Qui est l’abbé Ferdy HIEN ?

Abbé Ferdy HIEN, à l’état civil HIEN MWINBEGOURE Ferdinand est né le 30 mai 1972 à Diébougou, dans la province de la Bougouriba. Ordonné prêtre le 30 décembre 1999, il est envoyé en mission dans la paroisse de kampti (Province du Poni) où il a travaillé comme vicaire pendant 8ans (1999 à 2007). Depuis septembre 2007, il est envoyé par son évêque, Mgr DABIRE DER Raphaël à l’université de Ouagadougou pour y étudier les arts du spectacle.

Comment est née cette passion pour la musique ?

Ma passion pour la musique est née, j’allais dire, tout naturellement. Dès mon bas âge, j’avais du plaisir à écouter des mélodies qui sont agréables à l’oreille. Cela m’a forgé très tôt une sensibilité musicale et une capacité à me représenter intérieurement la musique de façon exacte. Très tôt, j’ai eu de l’attrait pour les instruments de musique. Le premier instrument de musique auquel je me suis intéressé est le balafon et ce avec la complicité de mon papa qui est lui-même un excellent joueur de balafon. Et plus le temps passait, plus ma passion pour la musique se précisait et se renforçait. Je me suis vite rendu compte, pendant ma formation au séminaire, que j’avais beaucoup de facilité à apprendre les chants, le solfège, les instruments modernes de musique (guitare, flûte, piano…) Alors j’ai décidé de m’adonner sérieusement à la musique jusqu’à nos jours.

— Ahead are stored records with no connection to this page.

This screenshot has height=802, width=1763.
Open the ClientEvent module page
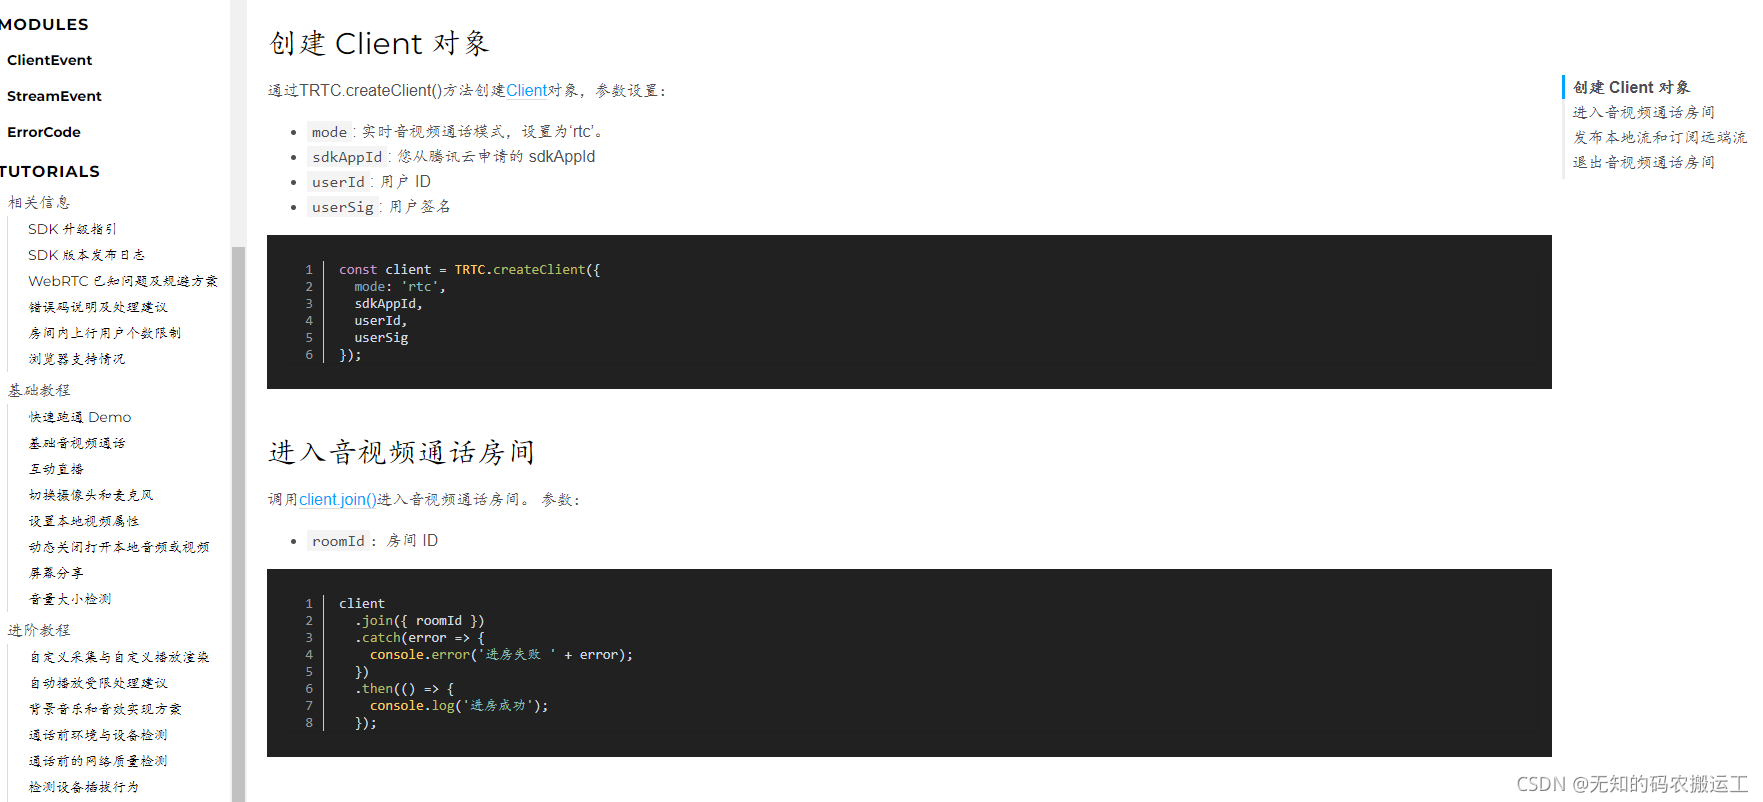tap(49, 60)
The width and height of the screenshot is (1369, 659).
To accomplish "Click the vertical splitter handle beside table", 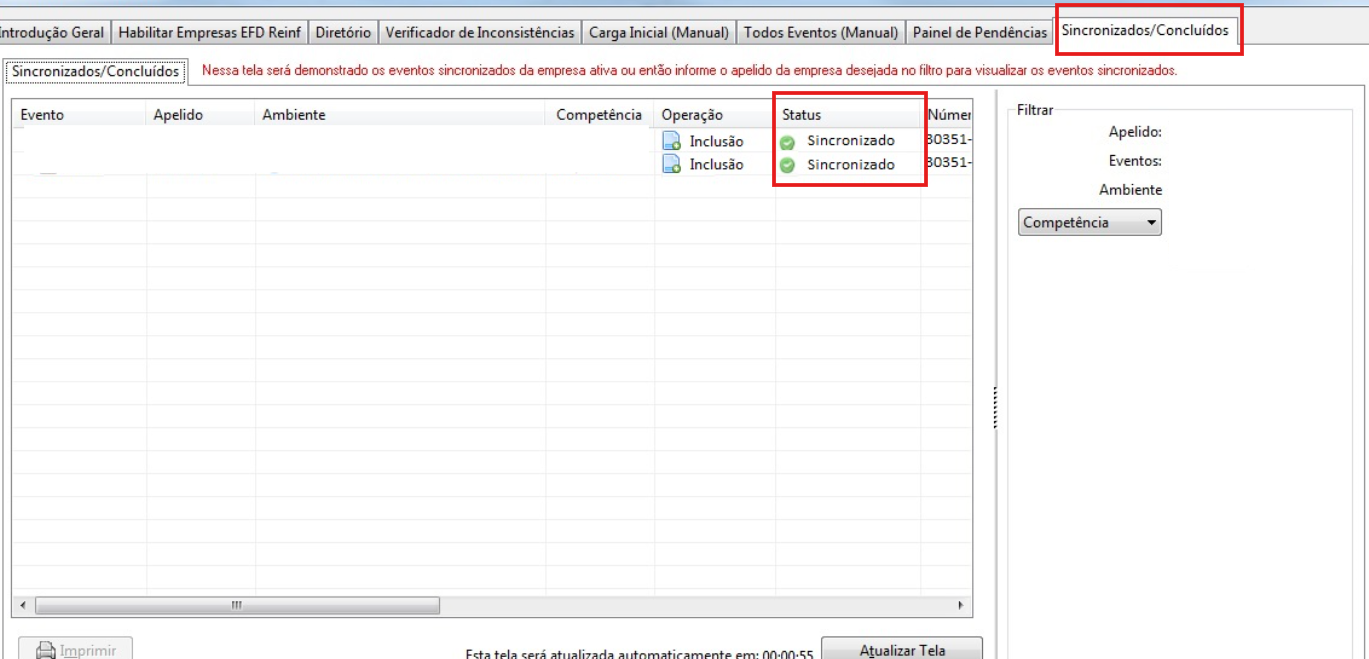I will click(995, 408).
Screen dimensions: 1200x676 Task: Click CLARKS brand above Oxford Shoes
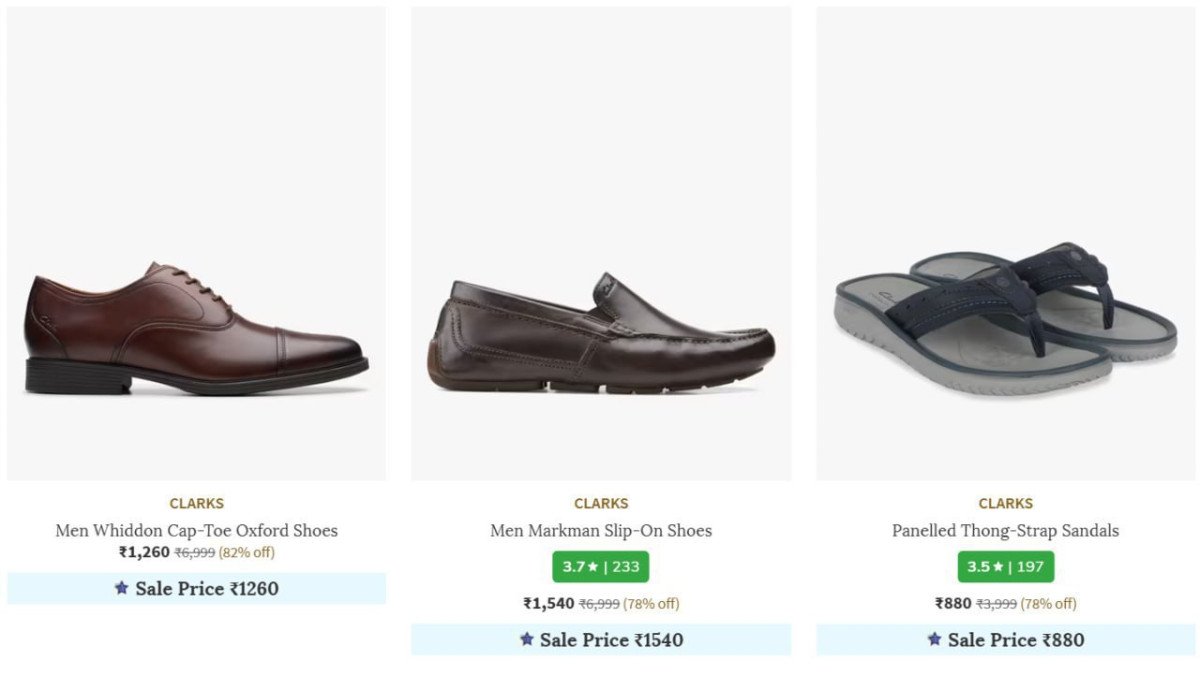click(x=196, y=503)
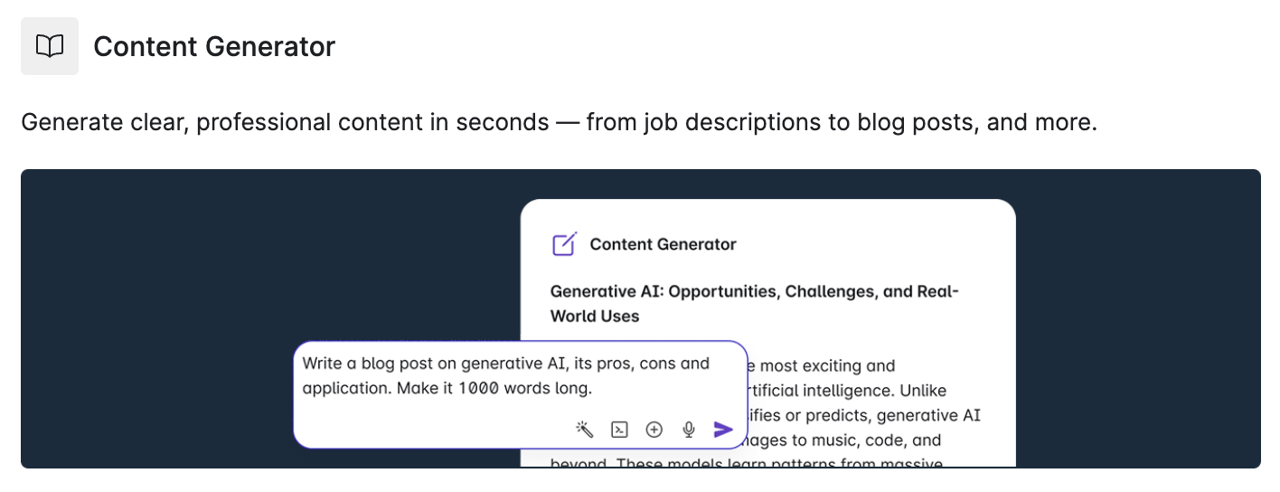Click the 'Generate clear, professional content' description
Viewport: 1280px width, 492px height.
[x=284, y=123]
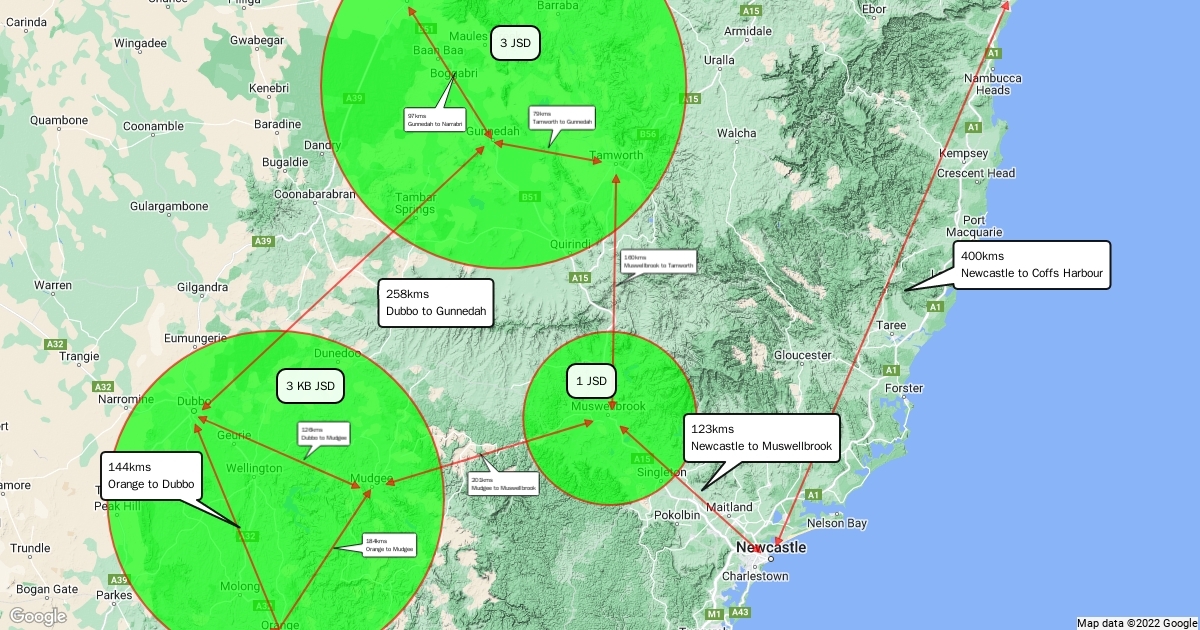Click the 'Dubbo to Gunnedah' 258kms callout
The height and width of the screenshot is (630, 1200).
tap(436, 303)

Aujourd’hui de plus en plus de prêtres s’adonnent également à la musique. Prêtrise et musique sont-elles consubstantielles selon-vous ?

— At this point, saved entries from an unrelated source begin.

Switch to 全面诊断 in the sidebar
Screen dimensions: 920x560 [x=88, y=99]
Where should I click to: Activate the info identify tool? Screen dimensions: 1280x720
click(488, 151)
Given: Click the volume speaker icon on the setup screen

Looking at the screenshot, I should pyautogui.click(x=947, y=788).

C’est vrai, aujourd’hui de plus en plus de prêtres s’adonnent à la musique, mais très peu peuvent y faire véritablement carrière. La musique demande d’importants investissements en temps, en énergie et en finances. Il n’est pas toujours facile aux prêtres musiciens, principalement absorbés par les tâches pastorales, de s’adonner librement à la musique ; et pour le faire, il faut que l’évêque décide de faire de la musique un secteur d’activité pastorale qu’il confie à un musicien.
Quant à savoir si prêtrise et musique sont consubstantielles, je répondrai non ! Le sacrement de l’ordre ne confère pas automatiquement au prêtre une aptitude à faire de la musique. Chaque candidat au sacerdoce arrive avec les qualités humaines qui au cours de la formation, peuvent être confirmées. C’est ainsi qu’on peut trouver des prêtres qui chantent très bien, d’autres passablement, et d’autres enfin incapables de chanter juste. La plupart des prêtres musiciens, ont renforcé leur talent dans les séminaires, car dans ces maisons de formation, on accorde beaucoup de soin à la formation musicale. Cela est d’autant plus vrai que la liturgie, faite visiblement de rites, de chants et de musique, est au cœur de la formation spirituelle des candidats au sacerdoce.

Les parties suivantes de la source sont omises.